Volta’s elastic pneumatic-like conception of the electrical fluid emerged fully in 1778, occasioned by discussions he had with de Saussure in the fall of 1777 on the accumulation of electricity on conductors. In the open letter addressed the following year to his Swiss friend, Volta described the “tension” of electricity accumulated on a conductor as an “effort to thrust itself out” (Opere, vol. 3, p. 213), which naturally brings to mind the outward-directed push of compressed air. Echoing Franklin’s pneumatic-like modeling, Volta later stated that the electrical fluid has “expansibility,” generated presumably by “mutual repulsion among its parts” (Opere, vol. 3, p. 236ff.). With the electrical fluid accumulated on a conductor likened to compressed air, the notion of electrical “capacity” is easily formulated by analogy to the volume of the vessel in which the corresponding quantity of compressed air is contained. In the following years, the pneumatic analogy turned up repeatedly in Volta’s electrical physics. In 1784 he formulated the complete proportionality Q = CT among charge, capacity, and tension (Opere, vol. 4, p. 419). This can be seen as the electrical version of Boyle’s pneumatic law Q = VP, linking the quantity, volume, and pressure of compressed air contained in a vessel.

The details of how Volta put attraction forces at work in De Vi Attractiva in the five electrical areas he identified are complex. The following sketches of electricitas vindex and the “electrical atmospheres” will give an idea of their relationship with the electrophorus and the condensatore.

In 1767 Giambatista Beccaria introduced the notion of electricitas vindex to explain the quiescent union of two mutually touching surfaces (both insulating or one insulating and the other conducting) and the subsequent appearance of electrical signs when the surfaces are separated. Beccaria maintained that the inactive union results from the actual annihilation of any electricity on both the surfaces and that the electrical activity observed at separation occurs because each surface “claims back” (vindicat) the electricity it had before union. Volta countered that there is no actual electrical annihilation when the surfaces touch each other. Contrary electricities—positive on one surface and negative on the other—keep separate, enduring existence, despite being in mutual contact. The electrical fluid feels stronger attraction on the positive than on the negative surface and this is why it does not flow from the first to the second. With the surfaces united, the lack of electrical signs proceeds from perfect equilibrium of electrical forces, not from Beccaria’s pretended total electrical annihilation. Separation of the surfaces breaks the equilibrium and the contrary electricities manifest themselves.
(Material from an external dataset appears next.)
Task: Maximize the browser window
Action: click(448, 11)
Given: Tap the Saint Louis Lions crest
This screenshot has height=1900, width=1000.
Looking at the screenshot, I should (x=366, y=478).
Under the heading “electrical atmospheres” Volta considered what is now called “electrostatic induction.” The effect consists in the appearance of contrary electricities on an insulated neutral body brought close to an electrified body. If, for instance, the electrified body is positive, positive and negative electricities appear respectively on the furthest and closest parts of the neutral body. Volta held that the redundant fluid of the inductor affects the neutral body via “application,” that is, by means of attraction forces acting at a distance, not by contact or transfusion (Opere, vol. 3, p. 39). The application of the redundant fluid weakens the attraction between the matter and the fluid of the induced body, with consequent freeing of part of its natural fluid and appearance of its induced positive electricity. Volta’s scheme is different from that of modern electrostatics but to some extent works as effectively and affords a good conceptual handling of electrostatic induction.

In the functioning of the electrophorus electrostatic induction plays an essential part and there are also close connections with Volta’s interpretation of electricitas vindex. The instrument is composed of an insulating “cake” and a round metal “shield,” which can be laid on and lifted from the cake by means of an insulating handle. If the cake’s top surface is electrified, for instance positively, and the shield laid on it, positive electricity is induced on the shield’s top surface. If this surface is now touched, all electrical signs disappear. In Volta’s interpretation, the touch discharges the positive electricity induced on the shield, which becomes then negative. The absence of electrical signs proceeds, as for electricitas vindex, from equilibrium between neighboring contrary electricities, plus on the cake’s top surface and minus on the shield’s bottom surface. If the shield is lifted, the contrary electricities manifest their individual existences. The shield can at this point be used as a source of negative electricity and the process repeated many times to obtain great amounts of it.

Volta invented the condensatore in 1780 and produced it in various forms, consisting basically of a conducting disk laid on and lifted from a plane of poor conducting material. Electrostatic induction and survival of contrary electricities touching each other play as in the electrophorus: electricity contrary to that of the disk is induced on the closest parts of the underlying plane and both electricities survive despite being in mutual contact. Volta conceived that the capacity of the disk diminishes when it is lifted from the plane and that the value of tension increases accordingly on it (Opere, vol. 3, p. 346). He used this property to turn the arrangement into a sensitive detector of weak electricities.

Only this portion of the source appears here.